Return the lines that run from the line containing "This screenshot has width=331, height=331." through the end of the entries, both ends included. Leave out all pictures.

——————

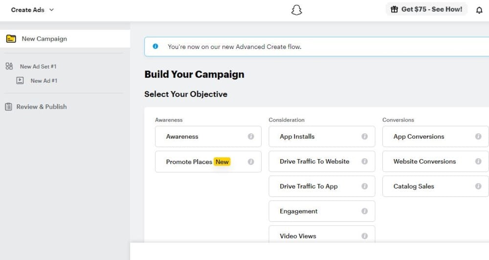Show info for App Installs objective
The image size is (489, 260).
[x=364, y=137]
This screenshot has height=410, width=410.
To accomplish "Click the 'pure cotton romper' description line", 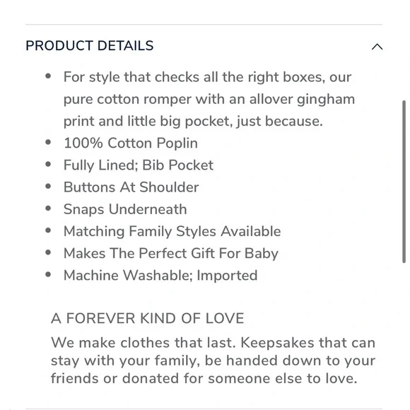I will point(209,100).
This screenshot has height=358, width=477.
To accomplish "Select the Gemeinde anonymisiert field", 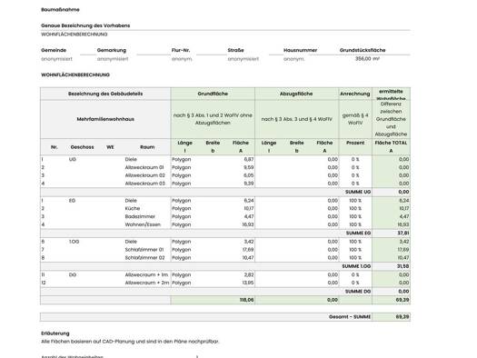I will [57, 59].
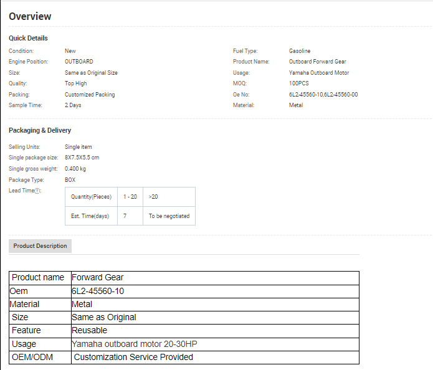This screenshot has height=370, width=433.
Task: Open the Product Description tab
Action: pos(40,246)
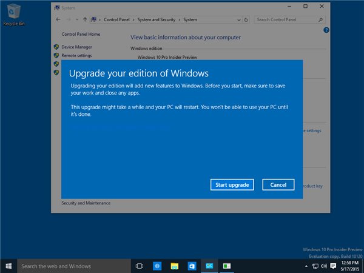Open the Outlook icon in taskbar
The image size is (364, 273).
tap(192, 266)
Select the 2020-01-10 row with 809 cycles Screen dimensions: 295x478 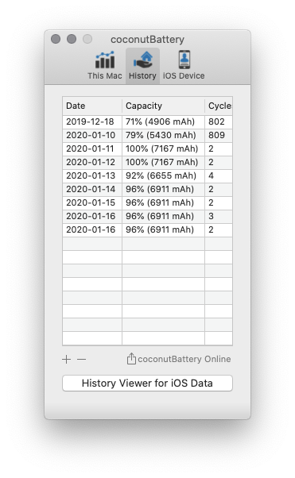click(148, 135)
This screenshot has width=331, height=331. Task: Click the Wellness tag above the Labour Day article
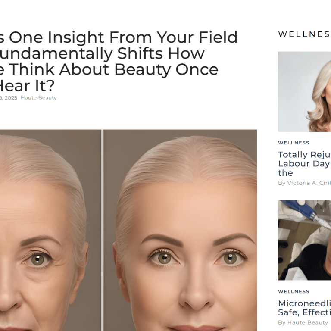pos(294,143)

——————

EXERCISE RESULT
This screenshot has width=331, height=331. Task: Click the Wellness tag above the Labour Day article
pos(294,143)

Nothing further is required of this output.